Unseren neuen Kommentar für den 11.12.16 finden Sie hier.


Trotz Terrorangst

Es war kein Tag für schwache Nerven. Die Bombe in Istanbul schickte ihre Schockwellen bis in die Handelssäle rund um den Globus. Zeitweise stieg der Ölpreis kerzengerade aufwärts. Der Fehlalarm im Weißen Haus half ihm dabei. Doch bis zum Handelsschluss entwickelte schließlich ein Kurs, der den ersehnten Abwärtsgang für Öl erahnen lässt.

Ein Selbstläufer ist der fällige Preisrückgang freilich nicht. Zu tief sitzt momentan die Verunsicherung durch die Terrorwelle. Zwar sprechen sowohl die fundamentalen Umstände als auch die Charttechnik für den Weg nach unten. Aber die Emotionen, die der Terror hervorruft, können den Märkten durchaus Impulse geben, die denen vor dem Irakkrieg nahe kommen. Die Preise können dabei fast unkontrollierbar ansteigen.

Dass Öl bei nüchterner Betrachtung der Lage zu teuer ist, wird u.a. deutlich, wenn man den Preis vom 24. September, dem Tag der OPEC-Entscheidung über die Lieferkürzung, mit dem heutigen Preis vergleicht. Aktuell liegt er weit mehr als 10% über dem Septemberwert. Die Ölvorräte in den Lagern sind aber seither angestiegen.

Zu den hinlänglich bekannten fundamentalen Gründen für einen Preisrückgang, das Wetter, die Vorräte, die Importe, etc. gesellt sich ein weiterer Aspekt. Für das notorische Sorgenkind Venezuela verkündigt der Ölminister einen deutlich erhöhten Ausstoß. Erlaubt sind dem Land laut OPEC-Quote 2,8 Mio. Barrel pro Tag. Geschafft hat man auf Grund großer Probleme mit Volk und Technik nur 2,6 Mio. Barrel pro Tag. Doch nun sei alles wieder gerichtet und Venezuela soll die Welt nach den Worten von Ramirez mit 3,2 Mio. Barrel täglich beglücken. Die Überziehung der Quote nimmt man sich heraus, weil in den Monaten zuvor unter den Quoten produziert wurde.

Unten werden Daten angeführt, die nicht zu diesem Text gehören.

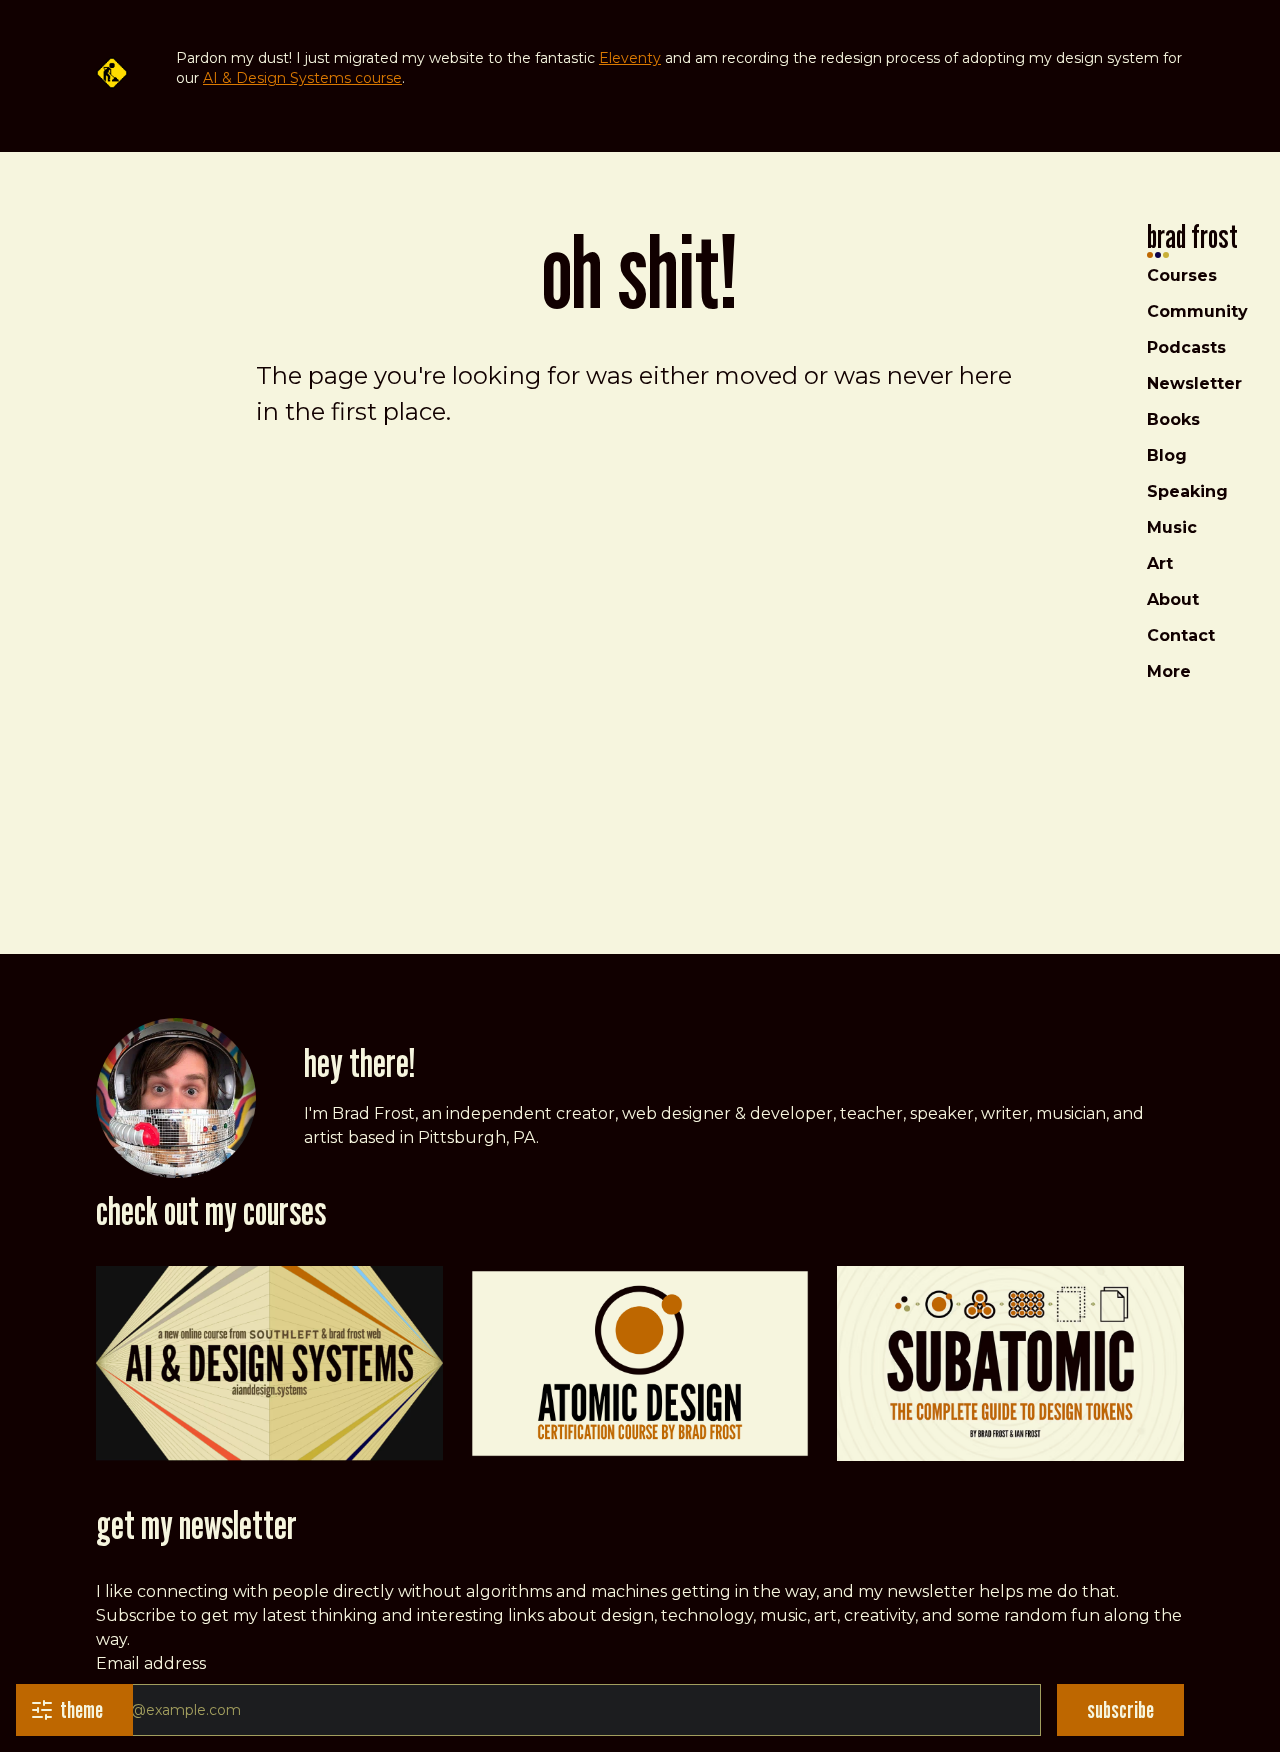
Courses (1182, 275)
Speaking (1187, 491)
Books (1173, 419)
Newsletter (1194, 383)
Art (1160, 563)
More (1169, 671)
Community (1197, 311)
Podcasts (1186, 347)
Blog (1167, 455)
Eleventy (630, 58)
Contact (1181, 635)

Aber damit nicht genug, Venezuela wird gewaltige Summen in die Ölförderung investieren. Angesichts der wirtschaftlichen Lage des Landes könnte diese Aussage nur eine Ente sein, wenn es nicht die Ölgesellschaft Total gäbe. Die erklärt nämlich Venezuela für ein weitaus interessanteres Land als Russland als Investitionsziel. Während von den Vorkommen in Russland keine positiven Überraschungen mehr zu erwarten sind, sieht die Total in Venezuela gewaltige Möglichkeiten unter der Erde. Zusammen mit den Schwerölvorkommen, die im Boden schlummern, könnten die Reserven sogar diejenigen in Saudi Arabien übersteigen. So könnte sich das Land vom Saulus zum Paulus des Öls wenden.

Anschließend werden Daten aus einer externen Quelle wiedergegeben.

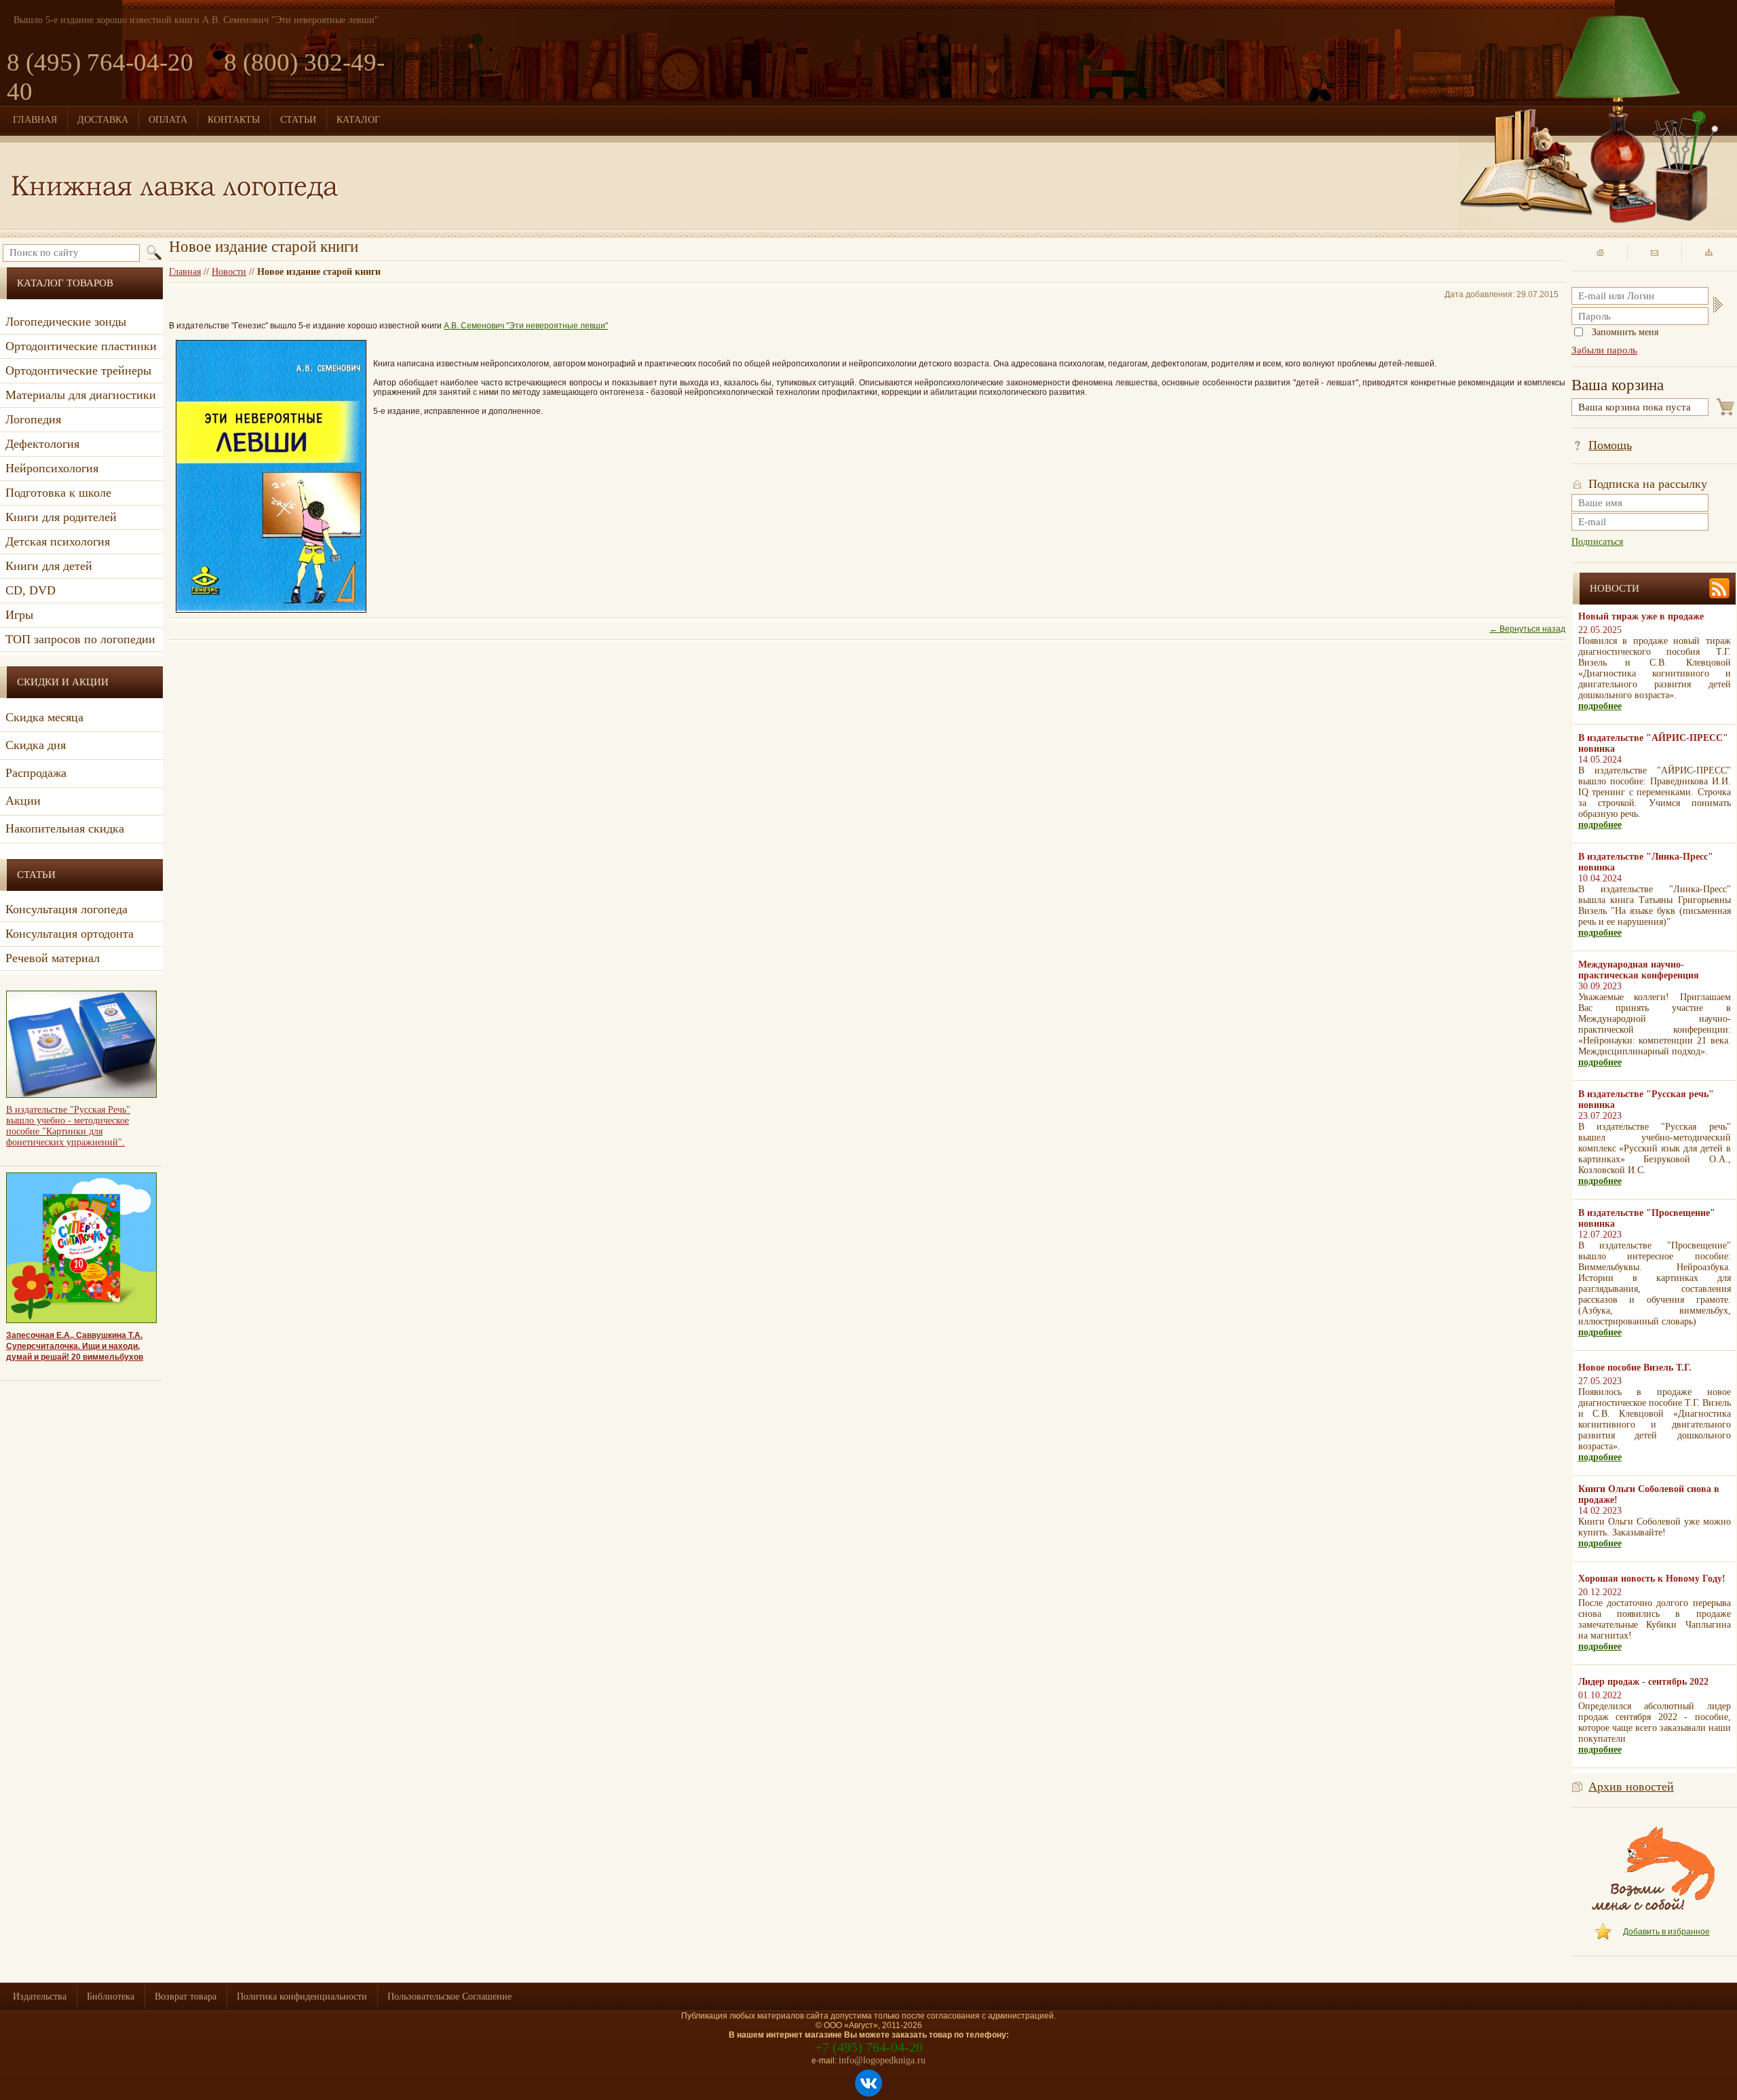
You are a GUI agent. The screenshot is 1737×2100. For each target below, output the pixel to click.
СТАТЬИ (298, 120)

Aber das ist Zukunftsmusik. Aktuell wird Angst gehandelt. Und das tut der Preisentwicklung nicht gut. Allerdings könnte sich für uns Europäer daraus unter bestimmten Umständen ein kleiner Vorteil ergeben. Wenn der Ölpreis nämlich die überfällige Abwärtsrichtung nähme und der Dollar die ebenfalls fällige Aufwärtsbewegung auf Grund der Unsicherheit in die Weltlage ausließe, fiele der ganze Ölpreisabschlag zu unseren Gunsten aus. Das ist eine Möglichkeit, die wir bisher nicht ins Auge gefasst hatten.

Heute Morgen gibt der Gasölpreis nach, nachdem er bereits gestern Federn ließ. Die Tonne kostet aktuell 269,25$.

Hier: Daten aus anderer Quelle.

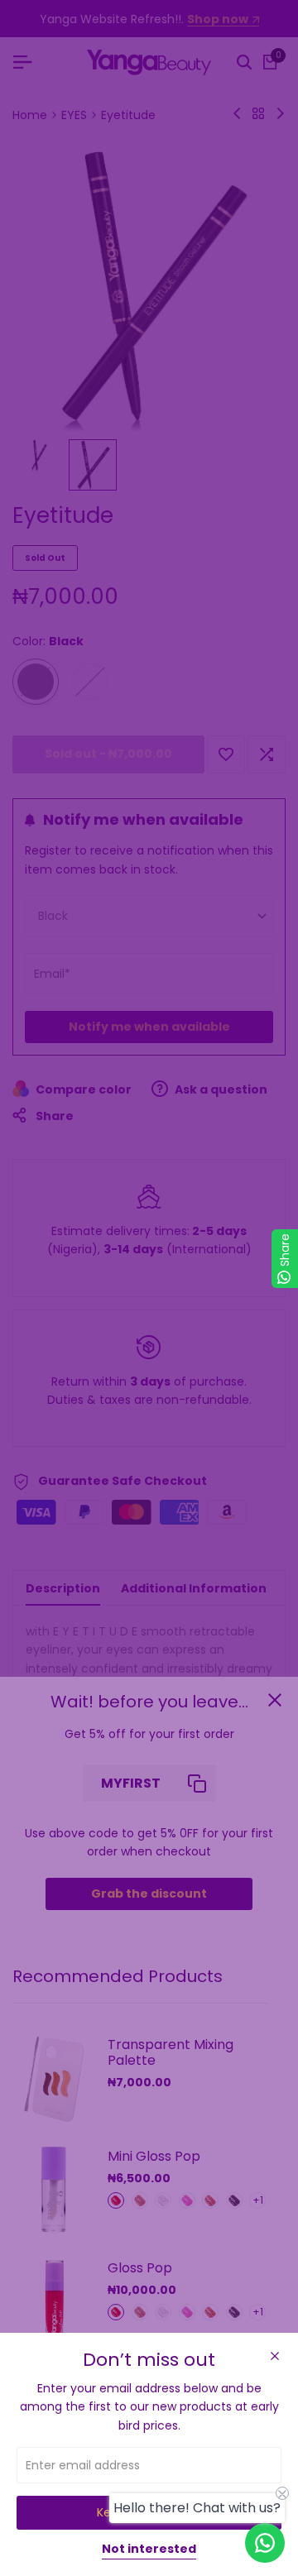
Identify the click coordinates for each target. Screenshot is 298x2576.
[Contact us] (265, 2543)
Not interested (149, 2549)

Unsere Heizölpreise üben den Rückwärtsgang. Die Terrorwelle könnte diese Übung schnell beenden. Ohne sie sollte der Weg ziemlich sicher abwärts führen. Der weitere Verlauf wird also zu einer Stimmungsfrage. Wer Spaß am spekulativen Kauf findet, sollte jetzt eng am Ball bleiben.